The National Democratic Institute (NDI) (Note: Officially known as the National Democratic Institute for International Affairs) is a non-profit American non-governmental organization whose stated mission is to "support and strengthen democratic institutions worldwide through citizen participation, openness and accountability". It is funded primarily by the United States and other Western governments, by major corporations and by nonprofits like the Open Society Foundations.

The NDI was founded in 1983, shortly after the United States Congress created the National Endowment for Democracy (NED). The NED's creation was followed by the establishment of three related institutes: the Center for International Private Enterprise, the National Democratic Institute for International Affairs, and the National Republican Institute for International Affairs, later renamed the International Republican Institute (IRI). NED provides funds to these three institutes and an expanding number of private sector groups so that they are able to carry out their programs abroad.

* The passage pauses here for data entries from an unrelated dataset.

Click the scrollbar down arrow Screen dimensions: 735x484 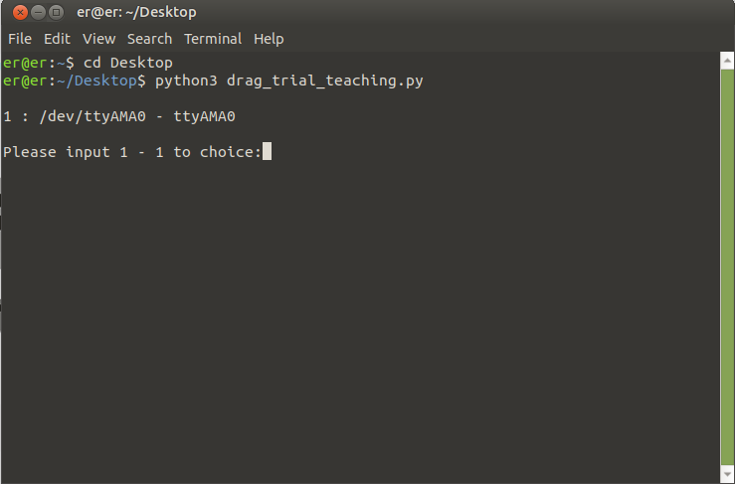(726, 475)
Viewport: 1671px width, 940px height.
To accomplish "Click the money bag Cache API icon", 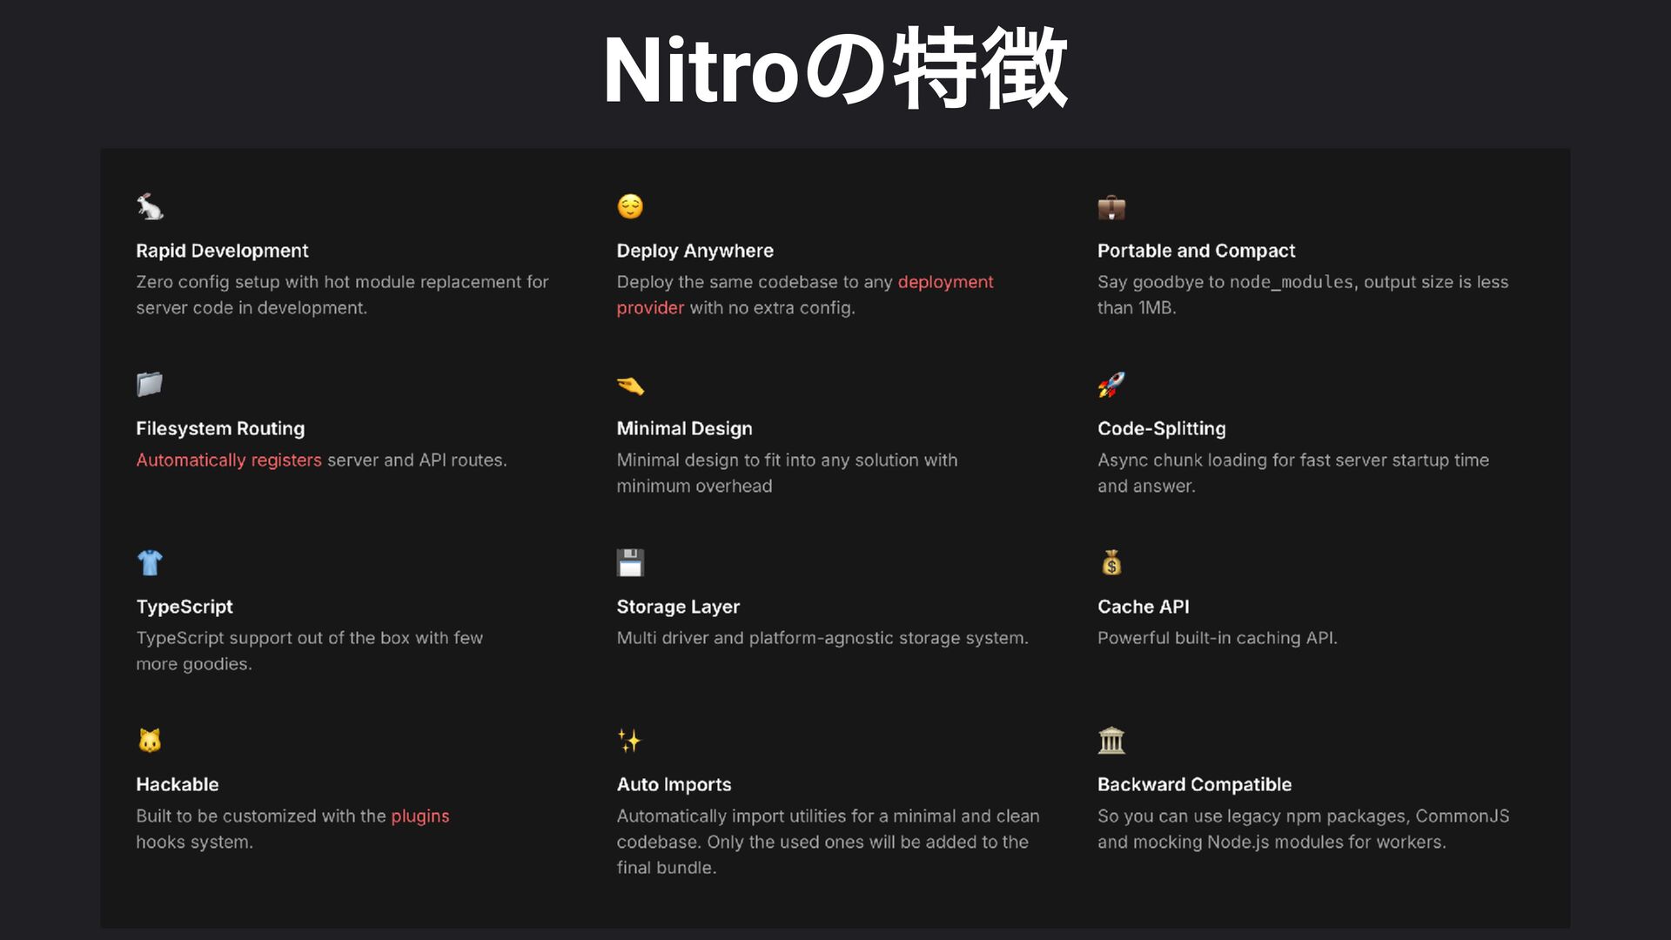I will [x=1111, y=563].
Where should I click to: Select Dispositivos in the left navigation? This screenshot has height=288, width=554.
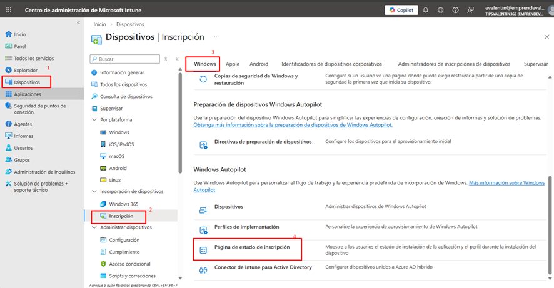(27, 82)

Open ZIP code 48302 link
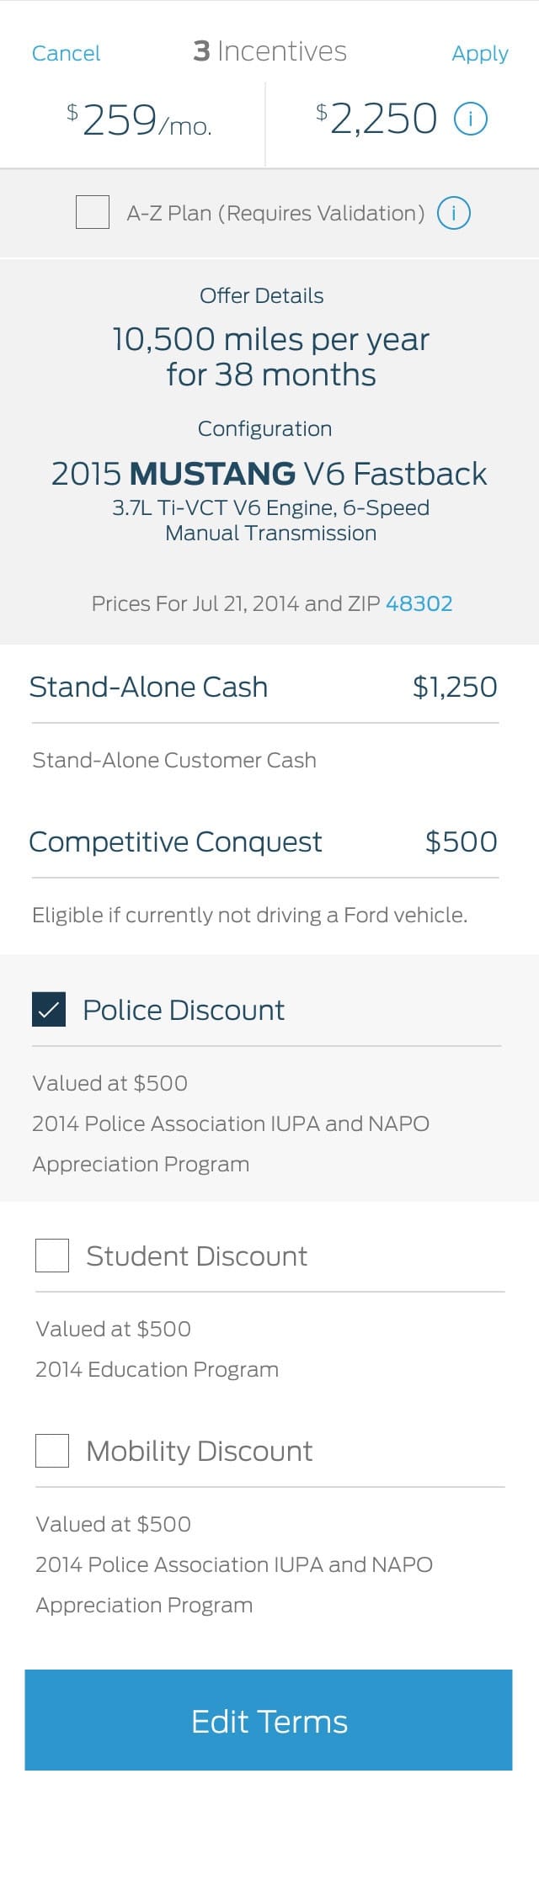(x=419, y=603)
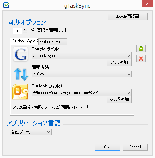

While headquartered in Washington, D.C., NDI operates exclusively outside of the United States, promoting democratic civil participation, elections, debates, democratic governance, democracy and technology, political inclusion of marginalized groups, and gender, women and democracy, peace and security, political parties, and youth political participation worldwide. Officially non-partisan, NDI takes no position on U.S. elections, though maintains a loose affiliation with the Democratic Party and is an associated partner of the social-democratic Progressive Alliance, a "cooperating organization" with Liberal International and an affiliated organisation of Centrist Democrat International.

== Leadership ==
In January 2024, NDI announced the appointment of Tamara Cofman Wittes (who served on NDI's board from 2014 to 2022) as its new president, effective March 15, 2024, succeeding Derek Mitchell. Before Mitchell, Kenneth Wollack was NDI's president from March 1993 up until January 2018.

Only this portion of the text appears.